Please note it is extremely important for you to take the time to fully analyze and review any franchise agreement, disclosure document and respective attachments before you sign them. While the following information may serve as a general overview, as always, you should also seek your own professional legal advice when reviewing a franchise agreement. Only then can you obtain specific information and recommendations relevant to your particular circumstances.

Clauses where applicable
You can certainly expect to find clauses within your new franchise agreement that (a) require your franchised location’s premises to be constructed and developed 
in accordance with the franchisor’s standard plans and (b) prohibit any variations being made to them without the franchisor’s prior written consent.

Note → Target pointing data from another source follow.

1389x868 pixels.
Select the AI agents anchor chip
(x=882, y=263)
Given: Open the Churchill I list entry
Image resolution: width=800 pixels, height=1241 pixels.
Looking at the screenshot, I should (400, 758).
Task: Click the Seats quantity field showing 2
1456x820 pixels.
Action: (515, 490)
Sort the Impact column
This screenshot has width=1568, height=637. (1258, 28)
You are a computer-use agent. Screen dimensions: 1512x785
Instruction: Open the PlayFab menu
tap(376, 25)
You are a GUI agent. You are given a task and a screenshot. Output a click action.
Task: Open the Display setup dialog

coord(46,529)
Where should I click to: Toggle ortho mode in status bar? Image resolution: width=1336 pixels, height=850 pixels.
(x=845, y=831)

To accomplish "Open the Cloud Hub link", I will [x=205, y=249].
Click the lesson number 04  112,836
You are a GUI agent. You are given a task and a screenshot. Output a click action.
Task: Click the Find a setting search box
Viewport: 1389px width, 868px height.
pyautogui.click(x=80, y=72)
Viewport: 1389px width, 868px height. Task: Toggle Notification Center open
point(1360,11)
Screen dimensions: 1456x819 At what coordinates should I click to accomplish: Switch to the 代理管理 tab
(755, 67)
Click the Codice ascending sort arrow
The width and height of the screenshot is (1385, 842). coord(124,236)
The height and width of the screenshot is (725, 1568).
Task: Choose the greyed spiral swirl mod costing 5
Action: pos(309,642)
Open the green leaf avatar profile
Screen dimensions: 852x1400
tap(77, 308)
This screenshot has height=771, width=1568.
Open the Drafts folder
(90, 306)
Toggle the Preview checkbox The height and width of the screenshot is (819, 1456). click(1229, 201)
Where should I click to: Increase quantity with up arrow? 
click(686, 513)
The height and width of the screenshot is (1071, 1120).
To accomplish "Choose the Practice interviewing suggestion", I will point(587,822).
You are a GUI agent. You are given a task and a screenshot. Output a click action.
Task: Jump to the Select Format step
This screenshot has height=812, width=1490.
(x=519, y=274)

This, of course, is assuming that the franchised business you are buying requires physical premises (e.g. a retail location) at all. Today, of course, many franchises are instead operated out of the franchisee’s home and/or as a mobile business.

This is also assuming you as the franchisee are going to be responsible for the buildout of your franchise’s location. Such is not always the case, as many franchisors instead sell franchises they have already developed as ‘turnkey’ locations. In these situations, the franchisor is responsible for the buildout of the franchised location, although the franchisee is typically responsible for all of the costs associated with the buildout; and once construction of the location is completed, the franchisor turns over the keys to the franchisee to operate the new business.

For franchisees who are already operating and have been asked by the franchisor to undergo a ‘brand refresh’ and/or perform upgrades on their location—which is often the case when the lease or franchise agreement is up for renewal, typically every five years—the same rules will apply, in that the premises must be renovated or redeveloped in accordance with the franchisor’s plans. Such is also the case in the event the franchised business is relocated to a new area.